Learning Model Predictive Control with Error Dynamics Regression for Autonomous Racing
Xue, Haoru, Zhu, Edward L., Borrelli, Francesco
This work presents a novel Learning Model Predictive Control (LMPC) strategy for autonomous racing at the handling limit that can iteratively explore and learn unknown dynamics in high-speed operational domains. We start from existing LMPC formulations and modify the system dynamics learning method. In particular, our approach uses a nominal, global, nonlinear, physics-based model with a local, linear, data-driven learning of the error dynamics. We conduct experiments in simulation, 1/10th scale hardware, and deployed the proposed LMPC on a full-scale autonomous race car used in the Indy Autonomous Challenge (IAC) with closed loop experiments at the Putnam Park Road Course in Indiana, USA. The results show that the proposed control policy exhibits improved robustness to parameter tuning and data scarcity. Incremental and safety-aware exploration toward the limit of handling and iterative learning of the vehicle dynamics in high-speed domains is observed both in simulations and experiments.

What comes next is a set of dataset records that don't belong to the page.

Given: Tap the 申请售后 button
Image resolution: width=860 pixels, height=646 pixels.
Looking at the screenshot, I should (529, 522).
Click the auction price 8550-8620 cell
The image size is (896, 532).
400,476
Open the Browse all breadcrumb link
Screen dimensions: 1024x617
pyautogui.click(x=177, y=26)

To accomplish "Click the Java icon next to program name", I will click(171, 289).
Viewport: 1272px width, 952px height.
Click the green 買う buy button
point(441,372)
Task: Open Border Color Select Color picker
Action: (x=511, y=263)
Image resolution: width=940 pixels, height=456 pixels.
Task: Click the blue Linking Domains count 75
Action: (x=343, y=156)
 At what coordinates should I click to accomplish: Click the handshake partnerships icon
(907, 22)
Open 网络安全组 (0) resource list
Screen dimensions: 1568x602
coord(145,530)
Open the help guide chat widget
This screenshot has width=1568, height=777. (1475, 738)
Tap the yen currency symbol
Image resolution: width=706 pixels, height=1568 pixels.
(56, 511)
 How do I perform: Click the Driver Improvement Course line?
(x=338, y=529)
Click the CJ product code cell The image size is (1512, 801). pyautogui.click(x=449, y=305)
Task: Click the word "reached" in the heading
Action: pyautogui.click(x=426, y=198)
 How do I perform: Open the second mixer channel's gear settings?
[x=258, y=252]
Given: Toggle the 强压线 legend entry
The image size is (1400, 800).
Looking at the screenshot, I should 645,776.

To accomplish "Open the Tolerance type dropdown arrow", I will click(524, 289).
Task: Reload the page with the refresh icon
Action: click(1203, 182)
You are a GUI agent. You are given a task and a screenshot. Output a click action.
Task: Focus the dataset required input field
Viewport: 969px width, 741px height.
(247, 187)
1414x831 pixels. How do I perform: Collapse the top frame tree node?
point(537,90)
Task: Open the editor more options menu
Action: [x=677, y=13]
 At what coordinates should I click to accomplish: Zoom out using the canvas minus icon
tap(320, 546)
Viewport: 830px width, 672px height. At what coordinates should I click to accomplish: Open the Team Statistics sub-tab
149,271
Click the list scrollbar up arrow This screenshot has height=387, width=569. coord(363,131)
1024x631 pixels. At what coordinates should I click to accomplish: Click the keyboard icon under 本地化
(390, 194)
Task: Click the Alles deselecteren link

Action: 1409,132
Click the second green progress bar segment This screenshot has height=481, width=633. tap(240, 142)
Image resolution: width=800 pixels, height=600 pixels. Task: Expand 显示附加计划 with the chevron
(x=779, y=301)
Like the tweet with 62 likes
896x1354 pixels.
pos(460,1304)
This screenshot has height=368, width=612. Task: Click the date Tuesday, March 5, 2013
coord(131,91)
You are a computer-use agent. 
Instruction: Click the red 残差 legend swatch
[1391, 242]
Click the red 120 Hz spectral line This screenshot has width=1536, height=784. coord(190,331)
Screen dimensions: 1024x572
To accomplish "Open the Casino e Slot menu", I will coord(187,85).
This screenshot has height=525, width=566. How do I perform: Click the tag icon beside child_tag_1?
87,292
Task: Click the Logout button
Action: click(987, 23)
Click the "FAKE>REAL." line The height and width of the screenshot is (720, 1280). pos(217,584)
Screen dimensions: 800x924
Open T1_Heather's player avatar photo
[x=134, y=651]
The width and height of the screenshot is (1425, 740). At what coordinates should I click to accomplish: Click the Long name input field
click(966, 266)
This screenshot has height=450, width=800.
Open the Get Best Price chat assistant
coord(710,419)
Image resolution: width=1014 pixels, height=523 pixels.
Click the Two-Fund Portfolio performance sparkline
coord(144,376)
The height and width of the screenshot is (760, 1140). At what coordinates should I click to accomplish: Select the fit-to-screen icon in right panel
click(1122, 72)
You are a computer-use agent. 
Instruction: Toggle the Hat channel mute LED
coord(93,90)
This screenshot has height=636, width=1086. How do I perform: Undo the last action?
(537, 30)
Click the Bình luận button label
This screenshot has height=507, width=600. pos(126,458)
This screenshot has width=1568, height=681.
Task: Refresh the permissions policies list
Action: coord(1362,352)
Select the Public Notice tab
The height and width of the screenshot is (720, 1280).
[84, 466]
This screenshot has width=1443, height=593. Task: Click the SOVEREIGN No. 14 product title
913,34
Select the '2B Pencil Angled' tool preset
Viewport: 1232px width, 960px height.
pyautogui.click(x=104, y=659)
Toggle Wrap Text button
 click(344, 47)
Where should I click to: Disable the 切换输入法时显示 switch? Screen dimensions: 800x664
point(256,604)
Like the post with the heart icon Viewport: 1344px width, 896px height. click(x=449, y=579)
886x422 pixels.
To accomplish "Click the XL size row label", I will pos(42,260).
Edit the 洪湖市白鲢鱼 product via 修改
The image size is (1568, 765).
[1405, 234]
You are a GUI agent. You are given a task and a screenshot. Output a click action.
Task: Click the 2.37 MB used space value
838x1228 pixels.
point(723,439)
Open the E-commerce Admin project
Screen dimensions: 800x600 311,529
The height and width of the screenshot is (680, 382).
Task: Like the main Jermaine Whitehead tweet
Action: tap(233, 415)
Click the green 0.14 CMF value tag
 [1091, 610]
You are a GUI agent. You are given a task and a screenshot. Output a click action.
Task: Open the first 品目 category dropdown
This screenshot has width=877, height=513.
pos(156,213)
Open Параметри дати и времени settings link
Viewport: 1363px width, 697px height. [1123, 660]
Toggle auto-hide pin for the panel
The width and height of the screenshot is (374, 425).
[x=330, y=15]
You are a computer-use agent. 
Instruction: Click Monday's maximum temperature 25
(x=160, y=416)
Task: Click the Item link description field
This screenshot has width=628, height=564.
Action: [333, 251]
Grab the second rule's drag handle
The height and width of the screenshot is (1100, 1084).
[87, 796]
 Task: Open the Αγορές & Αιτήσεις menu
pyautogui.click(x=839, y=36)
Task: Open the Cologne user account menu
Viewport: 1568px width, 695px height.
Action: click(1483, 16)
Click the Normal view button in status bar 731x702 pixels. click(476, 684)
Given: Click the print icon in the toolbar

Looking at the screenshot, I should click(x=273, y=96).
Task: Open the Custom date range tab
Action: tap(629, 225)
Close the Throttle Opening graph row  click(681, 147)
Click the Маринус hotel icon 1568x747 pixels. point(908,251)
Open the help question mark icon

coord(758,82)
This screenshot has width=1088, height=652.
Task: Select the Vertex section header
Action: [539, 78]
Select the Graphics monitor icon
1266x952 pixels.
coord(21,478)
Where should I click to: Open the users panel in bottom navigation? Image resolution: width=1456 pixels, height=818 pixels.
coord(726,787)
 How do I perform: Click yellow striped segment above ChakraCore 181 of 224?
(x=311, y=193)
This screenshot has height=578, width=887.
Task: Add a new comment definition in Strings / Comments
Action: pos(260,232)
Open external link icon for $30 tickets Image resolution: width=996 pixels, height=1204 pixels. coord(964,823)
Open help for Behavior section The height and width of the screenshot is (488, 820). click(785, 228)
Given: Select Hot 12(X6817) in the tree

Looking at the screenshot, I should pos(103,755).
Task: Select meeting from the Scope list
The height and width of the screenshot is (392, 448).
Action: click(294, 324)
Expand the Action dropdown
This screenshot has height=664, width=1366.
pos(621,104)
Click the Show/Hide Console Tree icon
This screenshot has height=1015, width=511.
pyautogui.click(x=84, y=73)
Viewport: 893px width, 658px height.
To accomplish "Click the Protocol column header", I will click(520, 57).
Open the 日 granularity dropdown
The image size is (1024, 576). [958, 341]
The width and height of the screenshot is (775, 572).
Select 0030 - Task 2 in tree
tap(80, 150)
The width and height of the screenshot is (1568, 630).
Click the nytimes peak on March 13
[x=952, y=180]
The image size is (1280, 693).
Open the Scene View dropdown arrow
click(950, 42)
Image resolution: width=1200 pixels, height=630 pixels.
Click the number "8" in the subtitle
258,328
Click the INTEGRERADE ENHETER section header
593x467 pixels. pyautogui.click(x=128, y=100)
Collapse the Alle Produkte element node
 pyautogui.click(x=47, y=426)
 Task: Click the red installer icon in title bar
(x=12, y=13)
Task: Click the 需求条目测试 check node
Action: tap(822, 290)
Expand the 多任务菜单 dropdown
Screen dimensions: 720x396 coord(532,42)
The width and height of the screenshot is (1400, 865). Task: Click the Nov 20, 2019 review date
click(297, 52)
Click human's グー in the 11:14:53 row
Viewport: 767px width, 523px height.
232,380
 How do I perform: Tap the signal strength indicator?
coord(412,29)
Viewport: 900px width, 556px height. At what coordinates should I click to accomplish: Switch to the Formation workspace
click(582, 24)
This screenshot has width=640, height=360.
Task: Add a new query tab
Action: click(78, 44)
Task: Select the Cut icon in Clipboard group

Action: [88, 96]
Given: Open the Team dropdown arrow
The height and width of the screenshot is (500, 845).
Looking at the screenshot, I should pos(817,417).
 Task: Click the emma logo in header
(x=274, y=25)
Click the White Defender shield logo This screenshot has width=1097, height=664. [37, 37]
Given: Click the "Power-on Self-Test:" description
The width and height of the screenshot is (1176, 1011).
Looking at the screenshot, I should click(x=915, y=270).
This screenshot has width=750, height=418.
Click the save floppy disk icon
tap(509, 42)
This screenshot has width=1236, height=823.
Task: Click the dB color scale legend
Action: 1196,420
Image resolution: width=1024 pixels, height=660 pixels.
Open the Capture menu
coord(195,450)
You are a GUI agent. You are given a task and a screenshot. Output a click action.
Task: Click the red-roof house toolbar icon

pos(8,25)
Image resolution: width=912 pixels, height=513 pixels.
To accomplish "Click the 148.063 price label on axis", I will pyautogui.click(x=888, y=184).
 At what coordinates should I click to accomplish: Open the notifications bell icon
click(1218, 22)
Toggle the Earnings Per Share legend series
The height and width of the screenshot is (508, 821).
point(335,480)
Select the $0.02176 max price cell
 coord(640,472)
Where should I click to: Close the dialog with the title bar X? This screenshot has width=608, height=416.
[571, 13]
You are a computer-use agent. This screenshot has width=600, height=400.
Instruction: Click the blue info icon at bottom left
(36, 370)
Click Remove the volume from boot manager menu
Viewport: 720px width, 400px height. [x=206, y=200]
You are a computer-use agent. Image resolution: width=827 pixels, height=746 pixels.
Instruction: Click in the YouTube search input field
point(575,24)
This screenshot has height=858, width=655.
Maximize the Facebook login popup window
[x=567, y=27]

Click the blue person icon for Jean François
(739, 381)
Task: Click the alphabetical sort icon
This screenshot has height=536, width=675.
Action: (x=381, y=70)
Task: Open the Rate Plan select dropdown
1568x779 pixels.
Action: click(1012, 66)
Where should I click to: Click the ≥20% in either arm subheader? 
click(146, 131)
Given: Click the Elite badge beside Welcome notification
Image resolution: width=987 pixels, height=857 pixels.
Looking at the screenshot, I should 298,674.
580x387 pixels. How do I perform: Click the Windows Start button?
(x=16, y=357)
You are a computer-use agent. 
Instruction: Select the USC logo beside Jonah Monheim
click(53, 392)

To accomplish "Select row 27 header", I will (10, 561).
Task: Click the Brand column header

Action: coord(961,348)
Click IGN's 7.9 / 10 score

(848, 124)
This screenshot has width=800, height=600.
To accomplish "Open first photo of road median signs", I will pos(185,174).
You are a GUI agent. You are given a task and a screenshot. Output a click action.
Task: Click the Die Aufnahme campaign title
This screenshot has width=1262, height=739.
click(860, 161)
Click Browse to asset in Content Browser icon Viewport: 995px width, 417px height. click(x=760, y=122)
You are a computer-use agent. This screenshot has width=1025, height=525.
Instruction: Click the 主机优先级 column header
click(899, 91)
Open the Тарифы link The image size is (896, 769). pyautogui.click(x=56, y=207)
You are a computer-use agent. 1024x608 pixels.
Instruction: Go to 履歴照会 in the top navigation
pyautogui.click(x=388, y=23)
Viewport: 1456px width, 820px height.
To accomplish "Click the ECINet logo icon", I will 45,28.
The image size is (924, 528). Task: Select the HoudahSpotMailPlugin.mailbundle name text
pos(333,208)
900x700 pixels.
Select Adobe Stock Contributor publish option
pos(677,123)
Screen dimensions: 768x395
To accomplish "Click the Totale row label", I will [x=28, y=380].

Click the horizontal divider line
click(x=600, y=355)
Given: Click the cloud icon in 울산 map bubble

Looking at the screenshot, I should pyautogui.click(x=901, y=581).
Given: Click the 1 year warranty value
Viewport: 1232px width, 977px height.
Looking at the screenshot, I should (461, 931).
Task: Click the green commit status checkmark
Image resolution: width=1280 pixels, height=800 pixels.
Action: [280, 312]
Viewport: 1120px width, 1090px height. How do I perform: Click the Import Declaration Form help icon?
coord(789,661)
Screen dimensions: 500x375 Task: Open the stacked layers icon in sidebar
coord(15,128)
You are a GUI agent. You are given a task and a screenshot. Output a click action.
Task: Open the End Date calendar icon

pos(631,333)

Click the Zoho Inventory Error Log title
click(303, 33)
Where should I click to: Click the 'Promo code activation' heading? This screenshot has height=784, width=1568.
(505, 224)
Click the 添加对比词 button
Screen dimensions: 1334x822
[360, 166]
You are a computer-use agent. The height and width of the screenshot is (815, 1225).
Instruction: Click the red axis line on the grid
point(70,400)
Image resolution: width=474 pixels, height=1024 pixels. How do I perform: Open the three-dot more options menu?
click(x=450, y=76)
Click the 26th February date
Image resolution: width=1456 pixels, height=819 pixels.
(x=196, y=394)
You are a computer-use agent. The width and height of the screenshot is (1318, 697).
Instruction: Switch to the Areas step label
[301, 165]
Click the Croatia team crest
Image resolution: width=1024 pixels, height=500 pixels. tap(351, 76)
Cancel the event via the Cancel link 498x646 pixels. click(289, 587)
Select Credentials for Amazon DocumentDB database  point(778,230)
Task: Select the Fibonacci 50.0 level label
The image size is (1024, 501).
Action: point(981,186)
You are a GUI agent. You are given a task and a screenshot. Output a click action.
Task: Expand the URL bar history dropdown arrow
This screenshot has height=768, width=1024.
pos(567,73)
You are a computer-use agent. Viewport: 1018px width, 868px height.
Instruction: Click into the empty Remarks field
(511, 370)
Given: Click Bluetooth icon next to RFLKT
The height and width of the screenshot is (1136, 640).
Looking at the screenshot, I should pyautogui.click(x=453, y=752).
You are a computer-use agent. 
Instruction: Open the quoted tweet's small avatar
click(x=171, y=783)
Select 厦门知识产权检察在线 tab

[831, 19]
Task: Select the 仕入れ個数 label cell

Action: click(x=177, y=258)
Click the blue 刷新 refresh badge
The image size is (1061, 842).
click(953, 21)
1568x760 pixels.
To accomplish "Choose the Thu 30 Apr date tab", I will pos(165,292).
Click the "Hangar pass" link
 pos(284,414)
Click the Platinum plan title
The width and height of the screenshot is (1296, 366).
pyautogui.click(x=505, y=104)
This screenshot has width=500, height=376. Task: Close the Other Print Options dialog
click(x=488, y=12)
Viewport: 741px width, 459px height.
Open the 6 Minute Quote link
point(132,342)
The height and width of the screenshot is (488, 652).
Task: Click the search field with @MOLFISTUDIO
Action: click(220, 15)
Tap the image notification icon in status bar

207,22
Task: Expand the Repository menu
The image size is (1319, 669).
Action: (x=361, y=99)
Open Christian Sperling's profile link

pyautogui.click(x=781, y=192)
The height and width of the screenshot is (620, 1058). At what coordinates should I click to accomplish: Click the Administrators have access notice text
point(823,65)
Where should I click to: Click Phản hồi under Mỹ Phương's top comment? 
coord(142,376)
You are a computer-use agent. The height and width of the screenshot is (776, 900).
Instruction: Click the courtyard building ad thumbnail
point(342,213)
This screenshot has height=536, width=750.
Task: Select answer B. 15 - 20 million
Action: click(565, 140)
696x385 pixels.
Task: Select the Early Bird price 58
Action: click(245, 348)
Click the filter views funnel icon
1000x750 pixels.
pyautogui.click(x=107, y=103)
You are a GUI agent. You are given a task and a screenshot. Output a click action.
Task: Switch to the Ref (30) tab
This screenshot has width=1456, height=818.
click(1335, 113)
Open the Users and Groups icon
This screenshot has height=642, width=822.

Spline-Based Minimum-Curvature Trajectory Optimization for Autonomous Racing
Xue, Haoru, Yue, Tianwei, Dolan, John M.
We propose a novel B-spline trajectory optimization method for autonomous racing. We consider the unavailability of sophisticated race car and race track dynamics in early-stage autonomous motorsports development and derive methods that work with limited dynamics data and additional conservative constraints. We formulate a minimum-curvature optimization problem with only the spline control points as optimization variables. We then compare the current state-of-the-art method with our optimization result, which achieves a similar level of optimality with a 90% reduction on the decision variable dimension, and in addition offers mathematical smoothness guarantee and flexible manipulation options. We concurrently reduce the problem computation time from seconds to milliseconds for a long race track, enabling future online adaptation of the previously offline technique.